Program İndirme: Makineniz hep güncel, hep “yenilikte” 

Siemens iQ500 Çamaşır ve Kurutma makinesi, güncel yeni programları kolayca indirip tek dokunuşla kullanabilirsiniz. İhtiyaç değiştikçe çamaşır makineniz de sizinle birlikte kendini güncelliyor. Siemens’in en sevilen yanlarından biri, cihazların statik kalmaması. Yani bugün aldığınız çamaşır makinesi birkaç yıl sonra bile yeni özellikler kazanabiliyor. 



Siemens Home Connect üzerinden cihaza özel yeni yıkama ve kurutma programları indirebiliyorsunuz. Mevsimsel ihtiyaçlar, moda olan yeni kumaş türleri, spor kıyafetlerin gelişmesi… Ne değişirse değişsin, makineniz hep güncel kalıyor. 

Tıpkı telefonunuza uygulama güncellemesi indirir gibi çamaşır ve kurutma makineniz de güncellemelerle değişen yaşam tarzınıza ayak uyduruyor. 

Akıllı deterjan yönetimi: i-Dos ile her yıkamada doğru ölçü 

Makineyi tamamen doldurunca veya tek parça kıyafeti makineye attığınızda ne kadar deterjan koyacağınızı bilemiyor olabilirsiniz. İşte tam bu noktada i-Dos Deterjan Tarama teknolojisi devreye giriyor. Siemens Home Connect üzerinden şişelerin barkodunu okutup su sertliği ve deterjan yoğunluğunu makineye iletiyor, i-Dos ise her yıkamada doğru miktarı otomatik olarak ayarlıyor. Üstelik Siemens Home Connect uygulaması, deterjan seviyesini takip ederek deterjanınız tükenmeden önce size haber veriyor. Tek yapmanız gereken uygulamayı telefonunuza yüklemek ve çamaşır makinenizi uygulamaya bağlamak. 

stainRemoval teknolojisi: Zorlu lekelerle inatlaşmayı unutun 

Çay, yağ, makyaj, çikolata lekeleri… Gün içinde fark etmeden üzerinize bulaşan lekeler artık kâbus olmaktan çıkıyor. Siemens iQ500 çamaşır makinesi ile stainRemoval teknolojisi devreye giriyor. Tek bir dokunuşla çay, yağ, kozmetik veya günlük hayatta karşılaştığınız diğer zor lekeler için özel programları aktif edebilirsiniz. 

Siemens Home Connect uygulaması sayesinde daha fazla leke türünü ve bunlar için geliştirilmiş özel programları keşfetmek de mümkün. Yani sadece “lekeyi çıkar” demekle kalmıyor, sizin için en doğru yıkama programını da otomatik olarak öneriyor. Böylece hem lekelerle uğraşmak zorunda kalmıyor hem de giysilerinizin ömrünü koruyorsunuz. 
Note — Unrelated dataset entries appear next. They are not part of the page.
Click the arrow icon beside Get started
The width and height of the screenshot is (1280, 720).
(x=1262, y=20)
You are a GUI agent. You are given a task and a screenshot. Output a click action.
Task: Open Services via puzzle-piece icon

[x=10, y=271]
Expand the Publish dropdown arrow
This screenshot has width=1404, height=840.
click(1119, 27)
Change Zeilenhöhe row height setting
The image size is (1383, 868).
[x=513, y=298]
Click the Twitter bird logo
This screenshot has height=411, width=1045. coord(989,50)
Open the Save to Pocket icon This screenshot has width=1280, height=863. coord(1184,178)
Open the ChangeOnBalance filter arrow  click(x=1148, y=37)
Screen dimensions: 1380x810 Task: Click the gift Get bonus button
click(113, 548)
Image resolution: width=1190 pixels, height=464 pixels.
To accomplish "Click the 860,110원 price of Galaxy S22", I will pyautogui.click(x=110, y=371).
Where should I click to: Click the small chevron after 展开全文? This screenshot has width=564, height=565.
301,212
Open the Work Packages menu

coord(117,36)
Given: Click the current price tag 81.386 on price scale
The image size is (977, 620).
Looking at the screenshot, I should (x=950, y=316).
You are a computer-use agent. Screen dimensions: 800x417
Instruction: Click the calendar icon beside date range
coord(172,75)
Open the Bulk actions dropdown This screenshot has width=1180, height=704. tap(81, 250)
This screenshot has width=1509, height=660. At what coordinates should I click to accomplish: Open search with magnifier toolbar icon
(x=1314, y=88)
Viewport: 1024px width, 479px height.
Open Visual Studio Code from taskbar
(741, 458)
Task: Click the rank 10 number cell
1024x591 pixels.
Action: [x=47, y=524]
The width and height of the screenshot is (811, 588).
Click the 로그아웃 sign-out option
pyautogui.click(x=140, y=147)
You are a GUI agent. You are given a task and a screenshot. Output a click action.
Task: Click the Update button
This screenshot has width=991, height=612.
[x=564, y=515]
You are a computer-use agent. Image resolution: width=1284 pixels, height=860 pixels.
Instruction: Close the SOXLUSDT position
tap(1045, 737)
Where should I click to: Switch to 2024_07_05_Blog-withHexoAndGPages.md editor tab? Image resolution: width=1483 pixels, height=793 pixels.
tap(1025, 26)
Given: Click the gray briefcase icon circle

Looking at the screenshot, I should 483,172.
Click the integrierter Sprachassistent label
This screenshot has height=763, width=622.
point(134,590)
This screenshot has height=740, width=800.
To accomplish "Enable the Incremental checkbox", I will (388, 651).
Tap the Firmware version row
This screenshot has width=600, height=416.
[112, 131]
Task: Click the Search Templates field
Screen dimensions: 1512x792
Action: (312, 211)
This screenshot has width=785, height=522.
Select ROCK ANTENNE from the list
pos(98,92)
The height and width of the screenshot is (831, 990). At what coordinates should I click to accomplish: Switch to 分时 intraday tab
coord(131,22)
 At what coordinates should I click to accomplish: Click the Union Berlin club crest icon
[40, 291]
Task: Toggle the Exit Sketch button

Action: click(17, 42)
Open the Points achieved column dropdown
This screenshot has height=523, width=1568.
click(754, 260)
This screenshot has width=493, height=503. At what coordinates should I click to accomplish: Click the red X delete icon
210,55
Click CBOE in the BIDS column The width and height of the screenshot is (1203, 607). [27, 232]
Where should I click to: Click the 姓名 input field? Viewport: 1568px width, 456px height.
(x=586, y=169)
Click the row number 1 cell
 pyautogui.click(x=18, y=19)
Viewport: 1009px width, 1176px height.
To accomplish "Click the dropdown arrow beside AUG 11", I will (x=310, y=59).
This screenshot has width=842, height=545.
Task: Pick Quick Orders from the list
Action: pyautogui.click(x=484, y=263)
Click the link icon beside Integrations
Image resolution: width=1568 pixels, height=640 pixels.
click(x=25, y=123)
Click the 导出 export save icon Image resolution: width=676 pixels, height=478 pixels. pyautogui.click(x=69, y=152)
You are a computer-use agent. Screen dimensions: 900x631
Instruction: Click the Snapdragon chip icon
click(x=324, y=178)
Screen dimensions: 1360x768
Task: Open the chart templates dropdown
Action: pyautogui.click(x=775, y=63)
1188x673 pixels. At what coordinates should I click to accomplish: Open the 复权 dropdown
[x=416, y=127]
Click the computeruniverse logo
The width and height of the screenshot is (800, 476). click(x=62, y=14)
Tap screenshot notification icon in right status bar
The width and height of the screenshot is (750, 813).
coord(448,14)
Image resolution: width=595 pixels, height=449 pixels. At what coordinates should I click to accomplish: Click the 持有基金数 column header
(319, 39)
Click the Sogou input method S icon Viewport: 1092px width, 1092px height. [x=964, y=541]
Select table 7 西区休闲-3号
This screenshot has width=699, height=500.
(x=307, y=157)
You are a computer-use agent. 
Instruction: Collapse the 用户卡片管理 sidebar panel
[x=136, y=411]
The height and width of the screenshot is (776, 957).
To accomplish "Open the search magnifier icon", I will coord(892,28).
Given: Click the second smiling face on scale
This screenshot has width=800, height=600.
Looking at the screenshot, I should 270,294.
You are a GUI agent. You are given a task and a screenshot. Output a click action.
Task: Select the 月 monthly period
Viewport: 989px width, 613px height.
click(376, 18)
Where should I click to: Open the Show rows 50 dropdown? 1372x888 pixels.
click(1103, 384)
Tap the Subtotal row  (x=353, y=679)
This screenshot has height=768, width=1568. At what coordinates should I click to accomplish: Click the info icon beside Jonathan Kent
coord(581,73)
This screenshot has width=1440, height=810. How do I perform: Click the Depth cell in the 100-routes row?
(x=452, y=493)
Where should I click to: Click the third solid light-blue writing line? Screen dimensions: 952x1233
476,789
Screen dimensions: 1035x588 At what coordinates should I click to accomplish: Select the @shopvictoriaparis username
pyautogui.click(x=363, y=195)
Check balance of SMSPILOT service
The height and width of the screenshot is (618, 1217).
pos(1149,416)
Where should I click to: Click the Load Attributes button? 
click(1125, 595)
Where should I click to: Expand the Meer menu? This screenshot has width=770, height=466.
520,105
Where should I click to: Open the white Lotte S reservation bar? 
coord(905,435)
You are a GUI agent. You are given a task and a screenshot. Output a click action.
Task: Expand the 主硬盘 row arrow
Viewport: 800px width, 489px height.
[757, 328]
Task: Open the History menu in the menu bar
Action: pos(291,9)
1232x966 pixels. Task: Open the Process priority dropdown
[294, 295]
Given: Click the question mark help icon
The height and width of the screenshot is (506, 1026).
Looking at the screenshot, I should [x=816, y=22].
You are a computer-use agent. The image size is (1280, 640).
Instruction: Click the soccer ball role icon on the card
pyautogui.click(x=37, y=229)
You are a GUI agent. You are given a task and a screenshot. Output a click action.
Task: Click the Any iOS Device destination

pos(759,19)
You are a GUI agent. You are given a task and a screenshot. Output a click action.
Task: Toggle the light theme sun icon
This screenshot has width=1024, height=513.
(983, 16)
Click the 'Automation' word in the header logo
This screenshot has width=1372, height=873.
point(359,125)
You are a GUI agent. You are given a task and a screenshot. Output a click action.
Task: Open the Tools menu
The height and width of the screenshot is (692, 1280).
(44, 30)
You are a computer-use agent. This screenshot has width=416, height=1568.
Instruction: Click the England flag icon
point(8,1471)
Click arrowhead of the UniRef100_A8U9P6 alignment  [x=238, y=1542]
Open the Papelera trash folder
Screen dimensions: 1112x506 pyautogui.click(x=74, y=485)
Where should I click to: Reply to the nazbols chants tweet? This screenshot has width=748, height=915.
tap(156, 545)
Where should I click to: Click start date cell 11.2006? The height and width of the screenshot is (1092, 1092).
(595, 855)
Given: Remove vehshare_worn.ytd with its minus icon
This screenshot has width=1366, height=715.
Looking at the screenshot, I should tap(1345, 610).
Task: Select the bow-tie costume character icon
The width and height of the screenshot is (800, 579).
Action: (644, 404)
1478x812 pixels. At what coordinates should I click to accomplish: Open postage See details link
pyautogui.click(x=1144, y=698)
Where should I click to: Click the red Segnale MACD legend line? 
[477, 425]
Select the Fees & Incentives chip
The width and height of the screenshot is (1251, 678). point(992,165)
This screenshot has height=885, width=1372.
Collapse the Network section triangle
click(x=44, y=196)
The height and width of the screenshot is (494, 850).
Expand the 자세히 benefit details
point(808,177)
Artık çocuğunuza yemek yedirirken dökülen yemek lekeleri, kahve kazaları ya da mutfakta sıçrayan yağ lekeleri sizi endişelendirmiyor. stainRemoval, günlük hayatın getirdiği küçük sürprizlere karşı en güvenilir yardımcınız oluyor. 

Siemens iQ500 çamaşır ve kurutma makineleri, artık sadece kıyafetlerinizi temizleyen makineler değil; size zaman, konfor ve güven veren akıllı iş ortaklarınızdır. Ütüye harcadığınız vakti kendinize ayırın, lekelerle uğraşmayı unutun ve teknolojinin yaşam alanınıza uyumunun keyfini yaşayın.

*Bu yazı Siemens’in katkılarıyla hazırlanmıştır.